La nuit, avec un peu d’entraînement, je peux me glis­ser dans cette scène sans trop d’efforts. J’y reviens à volon­té. Je peux même emprun­ter mon corps d’avant ; il suf­fit de quelques points d’appui : le contact du bois du cer­cueil, la cha­leur extrême par la vitre abais­sée, la che­mise blanche aux manches rele­vées, les deux hommes en noir silen­cieux à l’avant — et cette musique en boucle : Et homo fac­tus est. Un homme ? Une femme ? Un être humain prend corps devant nous. Et par paliers, ça s’incarne, ça se com­pose, c’est fait.

Ça naît.

C’est le monde à l’envers, ça n’arrête pas de naître, des fleurs s’ouvrent en accé­lé­ré, la peau se construit et les yeux s’ouvrent. Ça recom­mence.

Mais, décep­tion. À la fin du mor­ceau, notre enfant est déjà mort : et pas­sus, et pas­sus, ça y est, en un clin d’œil, le voi­là déjà dis­pa­ru. Fabriqué si vite et pas­sé en cinq minutes ?

Il faut réécou­ter ça du début.

Pendant cinq cents kilo­mètres, je reve­nais en arrière. J’avais heu­reu­se­ment l’appareil pour ça. Un des pre­miers walk­man. La touche repeat n’existait pas encore — on ne pou­vait pas sau­ter de plage en plage, ni susur­rer un ordre pour envoyer le son. Survivait une bande magné­tique, mais réduite, deve­nue presque un jouet si déli­ca­te­ment ins­tal­lé dans son cof­fret en plas­tique colo­ré. Nous voi­là, comme toujours,dans un drôle de moment de l’histoire.

On devait se plier au rewind : je m’entraînais si bien à cette mani­pu­la­tion que je tom­bais, presque à chaque fois, pile au début. À force de repar­tir en arrière, on ne sait plus com­ment ça com­mence. Comment ça finit ? Ça naît et ça meurt, on se retrouve au milieu, c’est sans fin, c’est la vie — il sem­ble­rait que c’est ça. On ne savait plus qui était mort… et quand. Cela fai­sait comme un pla­teau, sou­dain, quand on est épui­sé dans une pente, un moment de paix.
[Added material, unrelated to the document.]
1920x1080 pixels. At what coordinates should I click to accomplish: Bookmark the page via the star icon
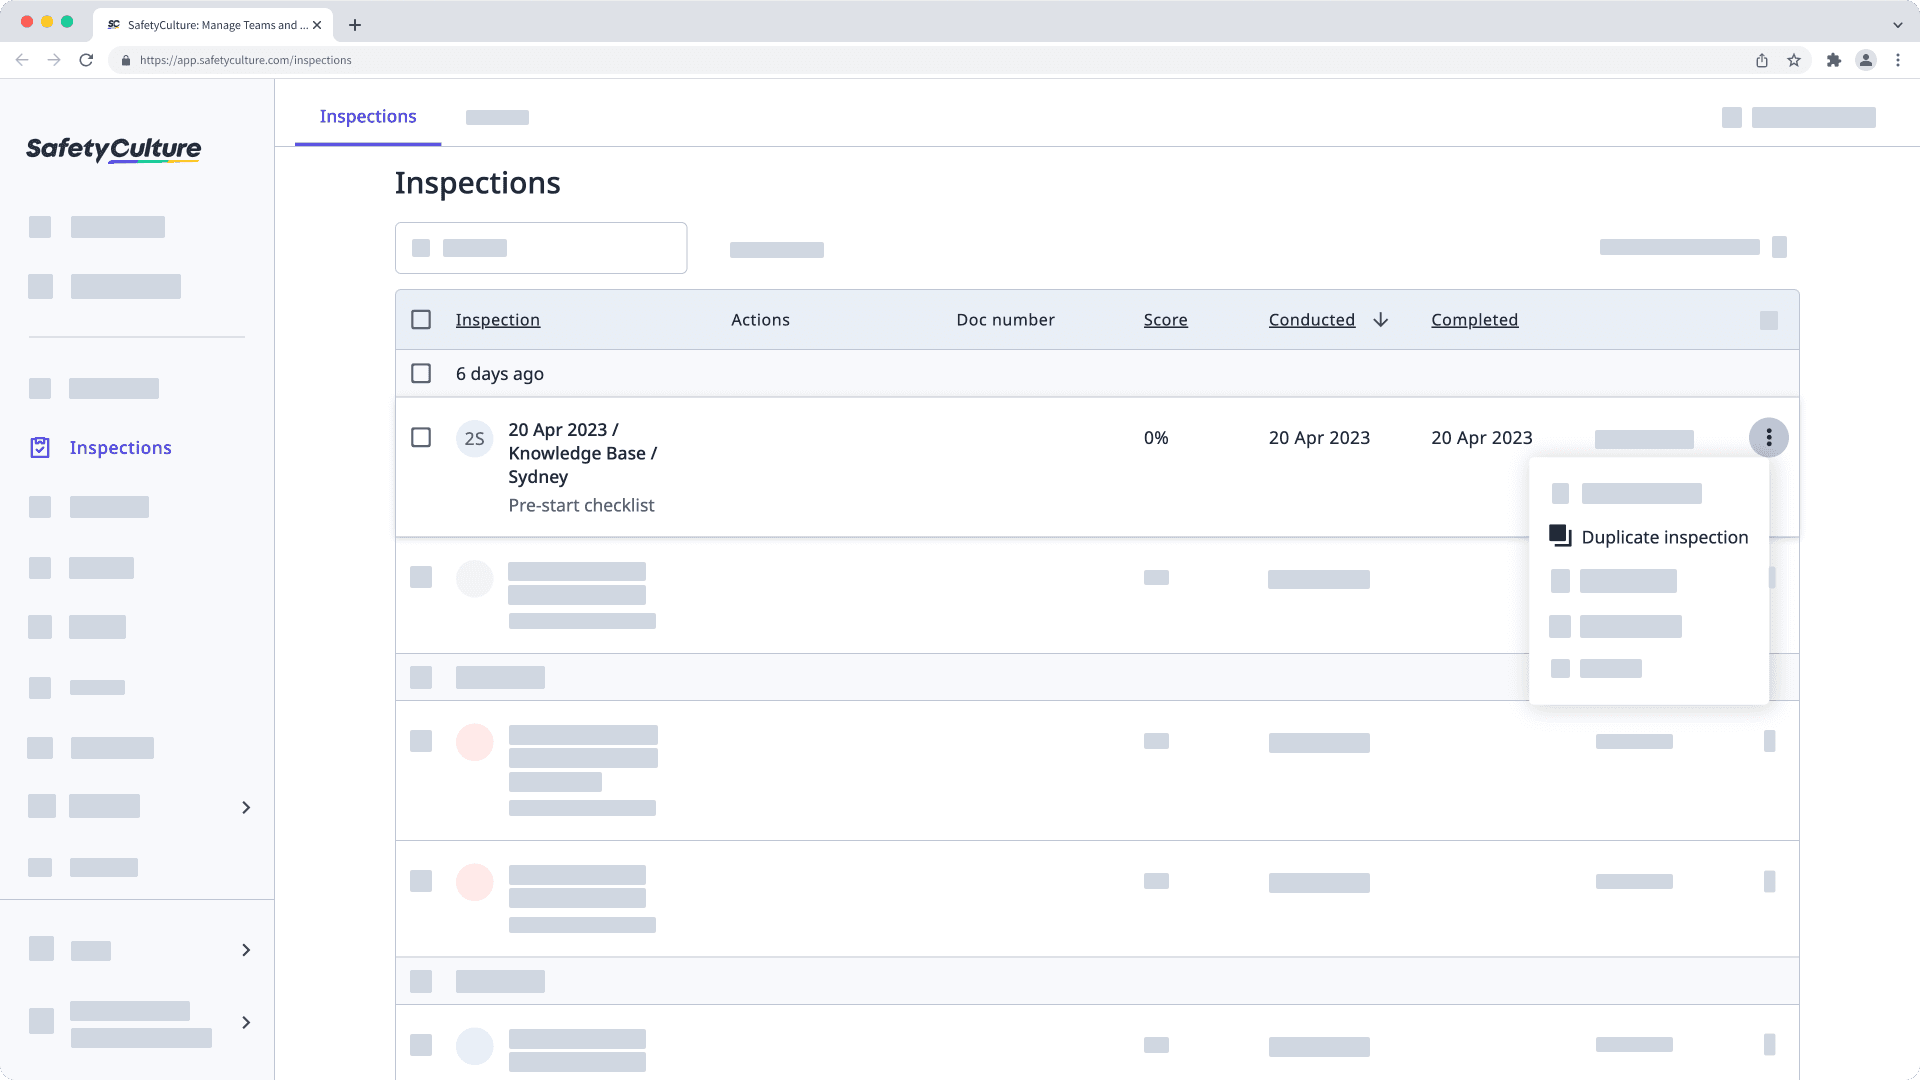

À force les évé­ne­ments font masse. La mélo­die se pose, indé­pen­dante, une machine pour elle-même. Ouf, plus de res­pon­sa­bi­li­té.

On res­pire.

Qui est mort et quand ?

Heureusement que je réflé­chis le plus sou­vent à voix basse. Et heu­reu­se­ment que les deux hommes ne m’entendent pas. Dans cet habi­tacle, ce serait dépla­cé. Je garde mes pen­sées pour moi. On roule. Il fait vrai­ment chaud. Au bout de quelques cen­taines de kilo­mètres, on com­mence à prendre ses aises. Les croque-morts s’arrêtèrent au res­to­route. Par poli­tesse, on essaye de les déri­der en par­lant d’autre chose. Il fait une cha­leur de plomb. On dirait un tar­mac noir et blanc à Dallas en 1960 — il est vrai que la trom­bine fuse­lée de l’engin, les che­mises imma­cu­lées et les visages rasés de près y sont sans doute pour quelque chose. La dif­fé­rence de taille qui ren­dait la chose moins mytho­lo­gique, c’est qu’on ne fon­çait pas vers Saturne en tra­ver­sant des trous noirs, mais vers la très petite ville de Sainte-Maure, en Touraine, pile au milieu du voyage, 250 kilo­mètres, depuis la porte d’Orléans — par la natio­nale ou la pre­mière ver­sion de l’autoroute qui, à cet endroit, au milieu des années 70, lon­geait un mur immense, avec des pans effon­drés, enva­his de lierre noir.